Count the lines below that contain the string "Expand", matching case exactly, and give only that number.

********************

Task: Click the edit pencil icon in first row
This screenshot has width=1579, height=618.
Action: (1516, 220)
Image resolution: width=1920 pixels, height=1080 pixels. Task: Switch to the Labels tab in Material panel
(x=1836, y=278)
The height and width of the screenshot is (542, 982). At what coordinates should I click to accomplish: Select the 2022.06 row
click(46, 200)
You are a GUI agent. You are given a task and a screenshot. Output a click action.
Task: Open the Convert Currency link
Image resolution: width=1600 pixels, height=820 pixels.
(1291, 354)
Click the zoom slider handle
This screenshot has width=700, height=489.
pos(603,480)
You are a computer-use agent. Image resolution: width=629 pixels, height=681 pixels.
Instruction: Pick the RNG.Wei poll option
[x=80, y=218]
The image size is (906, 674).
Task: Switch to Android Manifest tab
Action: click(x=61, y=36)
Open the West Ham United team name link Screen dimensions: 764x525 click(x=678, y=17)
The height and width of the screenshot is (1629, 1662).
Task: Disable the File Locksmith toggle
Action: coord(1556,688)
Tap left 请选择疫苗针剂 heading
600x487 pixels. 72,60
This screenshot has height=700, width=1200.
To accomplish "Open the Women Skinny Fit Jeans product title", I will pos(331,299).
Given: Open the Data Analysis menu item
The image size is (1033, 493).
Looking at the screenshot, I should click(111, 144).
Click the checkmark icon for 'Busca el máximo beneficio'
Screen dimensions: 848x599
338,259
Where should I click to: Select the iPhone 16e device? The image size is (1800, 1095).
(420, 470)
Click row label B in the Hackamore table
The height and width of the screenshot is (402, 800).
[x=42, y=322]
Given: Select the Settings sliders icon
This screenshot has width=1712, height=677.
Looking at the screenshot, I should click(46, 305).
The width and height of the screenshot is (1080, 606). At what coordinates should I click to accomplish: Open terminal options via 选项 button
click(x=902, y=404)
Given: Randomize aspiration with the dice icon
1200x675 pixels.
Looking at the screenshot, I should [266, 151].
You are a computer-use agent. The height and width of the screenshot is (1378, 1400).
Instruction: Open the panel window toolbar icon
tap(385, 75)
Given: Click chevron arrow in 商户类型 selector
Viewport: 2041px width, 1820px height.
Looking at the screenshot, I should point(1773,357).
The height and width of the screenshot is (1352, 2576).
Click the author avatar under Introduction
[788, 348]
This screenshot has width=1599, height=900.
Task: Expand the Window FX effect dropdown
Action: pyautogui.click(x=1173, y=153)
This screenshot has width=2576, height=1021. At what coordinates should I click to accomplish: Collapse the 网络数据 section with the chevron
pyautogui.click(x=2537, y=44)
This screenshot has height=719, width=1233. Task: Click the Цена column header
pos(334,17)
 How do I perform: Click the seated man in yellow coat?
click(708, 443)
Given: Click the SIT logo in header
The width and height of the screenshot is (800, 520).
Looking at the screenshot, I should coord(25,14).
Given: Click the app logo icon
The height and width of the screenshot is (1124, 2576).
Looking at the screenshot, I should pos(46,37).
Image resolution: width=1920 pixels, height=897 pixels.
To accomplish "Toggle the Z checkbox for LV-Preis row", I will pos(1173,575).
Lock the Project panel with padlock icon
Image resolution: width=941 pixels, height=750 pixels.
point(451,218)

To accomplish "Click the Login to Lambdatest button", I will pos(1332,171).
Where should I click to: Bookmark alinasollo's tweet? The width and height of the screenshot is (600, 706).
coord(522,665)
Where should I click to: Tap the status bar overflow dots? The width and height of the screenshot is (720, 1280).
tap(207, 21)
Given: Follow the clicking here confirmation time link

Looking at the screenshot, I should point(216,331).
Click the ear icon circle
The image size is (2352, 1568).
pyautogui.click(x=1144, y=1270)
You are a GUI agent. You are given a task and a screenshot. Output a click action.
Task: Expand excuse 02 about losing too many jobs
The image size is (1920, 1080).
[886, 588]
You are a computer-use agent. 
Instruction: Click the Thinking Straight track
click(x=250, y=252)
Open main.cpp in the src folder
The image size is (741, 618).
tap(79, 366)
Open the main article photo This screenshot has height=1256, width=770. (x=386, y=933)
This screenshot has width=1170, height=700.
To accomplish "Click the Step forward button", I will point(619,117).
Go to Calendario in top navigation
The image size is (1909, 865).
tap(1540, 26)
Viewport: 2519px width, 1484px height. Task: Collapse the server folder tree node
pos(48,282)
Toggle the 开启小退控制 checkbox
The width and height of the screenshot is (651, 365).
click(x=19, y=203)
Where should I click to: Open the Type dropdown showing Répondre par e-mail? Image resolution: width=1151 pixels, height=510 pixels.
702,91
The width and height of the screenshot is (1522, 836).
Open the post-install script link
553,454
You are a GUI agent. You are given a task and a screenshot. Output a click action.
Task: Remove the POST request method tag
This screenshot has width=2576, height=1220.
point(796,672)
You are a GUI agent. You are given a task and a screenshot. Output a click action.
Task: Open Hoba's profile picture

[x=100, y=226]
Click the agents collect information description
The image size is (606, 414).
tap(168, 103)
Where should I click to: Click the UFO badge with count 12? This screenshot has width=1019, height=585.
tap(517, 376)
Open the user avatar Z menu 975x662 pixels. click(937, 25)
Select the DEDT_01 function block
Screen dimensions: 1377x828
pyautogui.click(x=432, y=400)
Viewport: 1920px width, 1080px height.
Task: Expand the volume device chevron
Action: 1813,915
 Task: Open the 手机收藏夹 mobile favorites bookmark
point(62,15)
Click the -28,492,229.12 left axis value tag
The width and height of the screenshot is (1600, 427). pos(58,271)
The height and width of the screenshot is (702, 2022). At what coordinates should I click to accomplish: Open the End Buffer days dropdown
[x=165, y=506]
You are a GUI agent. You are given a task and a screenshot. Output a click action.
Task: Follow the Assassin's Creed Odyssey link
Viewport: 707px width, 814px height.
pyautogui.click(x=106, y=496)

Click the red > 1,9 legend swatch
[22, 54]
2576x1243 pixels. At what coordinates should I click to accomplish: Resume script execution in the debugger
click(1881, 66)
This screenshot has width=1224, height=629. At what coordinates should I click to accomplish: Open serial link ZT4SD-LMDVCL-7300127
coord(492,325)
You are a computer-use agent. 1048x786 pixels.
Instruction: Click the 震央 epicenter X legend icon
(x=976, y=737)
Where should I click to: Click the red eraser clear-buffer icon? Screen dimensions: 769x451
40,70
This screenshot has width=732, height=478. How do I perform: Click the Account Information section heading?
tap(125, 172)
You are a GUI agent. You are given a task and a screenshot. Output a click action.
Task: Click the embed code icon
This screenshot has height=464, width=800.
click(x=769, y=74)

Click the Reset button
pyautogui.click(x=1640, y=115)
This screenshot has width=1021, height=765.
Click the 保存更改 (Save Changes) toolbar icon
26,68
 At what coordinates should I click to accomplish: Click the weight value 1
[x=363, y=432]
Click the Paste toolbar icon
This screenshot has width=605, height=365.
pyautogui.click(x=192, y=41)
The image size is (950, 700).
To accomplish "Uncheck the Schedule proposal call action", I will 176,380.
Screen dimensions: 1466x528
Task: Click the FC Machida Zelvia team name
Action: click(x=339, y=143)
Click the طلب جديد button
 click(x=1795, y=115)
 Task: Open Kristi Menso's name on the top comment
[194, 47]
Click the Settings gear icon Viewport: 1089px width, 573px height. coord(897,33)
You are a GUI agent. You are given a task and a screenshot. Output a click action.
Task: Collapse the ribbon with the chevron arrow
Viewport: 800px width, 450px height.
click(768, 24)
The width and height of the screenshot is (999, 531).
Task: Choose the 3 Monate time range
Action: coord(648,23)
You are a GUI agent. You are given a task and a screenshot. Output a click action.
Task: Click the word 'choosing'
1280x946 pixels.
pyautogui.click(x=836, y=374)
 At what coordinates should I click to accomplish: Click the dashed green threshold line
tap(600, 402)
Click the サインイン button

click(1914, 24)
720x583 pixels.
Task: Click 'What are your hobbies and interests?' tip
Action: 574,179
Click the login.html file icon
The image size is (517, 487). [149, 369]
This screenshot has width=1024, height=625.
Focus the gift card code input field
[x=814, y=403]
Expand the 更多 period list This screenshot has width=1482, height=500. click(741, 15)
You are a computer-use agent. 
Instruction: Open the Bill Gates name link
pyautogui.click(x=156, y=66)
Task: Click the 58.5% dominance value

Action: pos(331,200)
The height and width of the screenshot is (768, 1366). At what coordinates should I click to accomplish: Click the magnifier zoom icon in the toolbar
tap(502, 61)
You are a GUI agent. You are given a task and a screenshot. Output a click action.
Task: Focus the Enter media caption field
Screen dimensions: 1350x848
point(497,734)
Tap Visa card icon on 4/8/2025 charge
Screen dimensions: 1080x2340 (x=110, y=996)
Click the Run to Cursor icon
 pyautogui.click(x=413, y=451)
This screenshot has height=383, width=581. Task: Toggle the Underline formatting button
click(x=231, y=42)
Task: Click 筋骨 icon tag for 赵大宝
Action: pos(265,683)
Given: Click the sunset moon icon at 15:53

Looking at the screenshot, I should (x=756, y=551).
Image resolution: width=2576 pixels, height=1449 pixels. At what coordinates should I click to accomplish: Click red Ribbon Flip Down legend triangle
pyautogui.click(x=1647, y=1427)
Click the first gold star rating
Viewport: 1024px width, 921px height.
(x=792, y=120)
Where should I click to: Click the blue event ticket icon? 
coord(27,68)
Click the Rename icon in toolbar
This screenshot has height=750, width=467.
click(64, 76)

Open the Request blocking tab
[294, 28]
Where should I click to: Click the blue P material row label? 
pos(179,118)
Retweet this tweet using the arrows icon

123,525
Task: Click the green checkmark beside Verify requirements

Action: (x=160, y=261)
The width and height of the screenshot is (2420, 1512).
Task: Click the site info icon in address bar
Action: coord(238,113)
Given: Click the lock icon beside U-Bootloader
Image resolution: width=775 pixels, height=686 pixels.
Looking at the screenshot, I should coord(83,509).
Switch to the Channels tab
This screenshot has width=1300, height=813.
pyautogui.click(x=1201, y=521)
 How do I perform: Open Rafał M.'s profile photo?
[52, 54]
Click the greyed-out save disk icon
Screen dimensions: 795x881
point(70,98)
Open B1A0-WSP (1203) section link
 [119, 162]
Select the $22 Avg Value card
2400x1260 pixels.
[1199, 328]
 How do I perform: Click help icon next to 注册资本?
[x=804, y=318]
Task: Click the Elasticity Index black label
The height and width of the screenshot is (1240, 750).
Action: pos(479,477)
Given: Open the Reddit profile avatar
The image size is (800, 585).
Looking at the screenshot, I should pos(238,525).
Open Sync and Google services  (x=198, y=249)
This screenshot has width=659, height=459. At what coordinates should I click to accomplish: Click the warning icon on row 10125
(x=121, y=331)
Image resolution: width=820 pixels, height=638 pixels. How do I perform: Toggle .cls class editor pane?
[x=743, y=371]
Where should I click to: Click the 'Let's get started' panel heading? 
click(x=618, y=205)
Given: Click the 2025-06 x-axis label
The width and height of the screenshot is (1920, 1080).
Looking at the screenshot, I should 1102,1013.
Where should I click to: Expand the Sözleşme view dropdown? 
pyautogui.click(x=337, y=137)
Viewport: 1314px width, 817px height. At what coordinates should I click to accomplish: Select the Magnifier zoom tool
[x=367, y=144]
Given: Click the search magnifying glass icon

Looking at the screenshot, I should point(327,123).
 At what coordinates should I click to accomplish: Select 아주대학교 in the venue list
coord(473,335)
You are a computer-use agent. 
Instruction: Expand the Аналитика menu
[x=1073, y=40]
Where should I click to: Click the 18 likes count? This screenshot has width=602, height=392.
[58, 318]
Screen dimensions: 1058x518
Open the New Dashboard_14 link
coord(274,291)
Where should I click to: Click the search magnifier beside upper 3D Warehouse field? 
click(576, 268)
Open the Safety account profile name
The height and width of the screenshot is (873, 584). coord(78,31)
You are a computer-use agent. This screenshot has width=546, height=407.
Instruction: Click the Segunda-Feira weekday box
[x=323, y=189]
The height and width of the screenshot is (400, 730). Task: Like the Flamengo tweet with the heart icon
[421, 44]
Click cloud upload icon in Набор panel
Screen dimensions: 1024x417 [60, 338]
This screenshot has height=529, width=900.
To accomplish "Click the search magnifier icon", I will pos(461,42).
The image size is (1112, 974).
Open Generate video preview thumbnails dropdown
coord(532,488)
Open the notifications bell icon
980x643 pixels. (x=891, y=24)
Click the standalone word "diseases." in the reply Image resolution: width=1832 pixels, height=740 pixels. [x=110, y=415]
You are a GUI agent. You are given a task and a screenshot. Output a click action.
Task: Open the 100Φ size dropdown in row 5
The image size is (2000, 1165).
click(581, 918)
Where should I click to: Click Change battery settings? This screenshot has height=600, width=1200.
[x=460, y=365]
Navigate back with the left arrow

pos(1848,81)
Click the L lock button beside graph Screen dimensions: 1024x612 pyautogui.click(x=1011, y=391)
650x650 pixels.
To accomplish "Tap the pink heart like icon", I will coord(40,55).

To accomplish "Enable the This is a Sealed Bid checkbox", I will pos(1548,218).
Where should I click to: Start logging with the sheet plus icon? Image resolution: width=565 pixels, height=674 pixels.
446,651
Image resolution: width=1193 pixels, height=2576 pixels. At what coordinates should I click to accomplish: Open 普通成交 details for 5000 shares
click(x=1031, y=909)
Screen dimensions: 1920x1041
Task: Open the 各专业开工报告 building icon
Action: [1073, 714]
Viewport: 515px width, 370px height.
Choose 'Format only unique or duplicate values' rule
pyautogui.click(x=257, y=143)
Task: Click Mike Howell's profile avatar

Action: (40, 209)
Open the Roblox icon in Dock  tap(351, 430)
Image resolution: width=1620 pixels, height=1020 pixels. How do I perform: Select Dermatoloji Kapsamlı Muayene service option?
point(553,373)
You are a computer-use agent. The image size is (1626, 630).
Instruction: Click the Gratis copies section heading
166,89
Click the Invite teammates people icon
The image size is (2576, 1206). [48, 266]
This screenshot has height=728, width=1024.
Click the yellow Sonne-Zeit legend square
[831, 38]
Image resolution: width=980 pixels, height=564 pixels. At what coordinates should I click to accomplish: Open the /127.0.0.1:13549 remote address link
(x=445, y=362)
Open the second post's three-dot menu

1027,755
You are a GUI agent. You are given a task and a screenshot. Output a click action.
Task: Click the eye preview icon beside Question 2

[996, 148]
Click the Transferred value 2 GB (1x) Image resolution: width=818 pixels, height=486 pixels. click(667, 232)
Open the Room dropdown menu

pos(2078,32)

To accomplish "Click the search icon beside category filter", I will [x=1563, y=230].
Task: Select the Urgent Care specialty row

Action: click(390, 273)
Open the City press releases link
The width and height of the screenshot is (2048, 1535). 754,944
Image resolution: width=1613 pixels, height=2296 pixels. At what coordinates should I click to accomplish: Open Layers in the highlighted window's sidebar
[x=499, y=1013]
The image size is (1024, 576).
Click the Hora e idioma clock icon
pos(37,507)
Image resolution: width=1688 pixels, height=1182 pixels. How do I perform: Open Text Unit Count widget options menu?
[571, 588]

********************

TASK RESULT:
6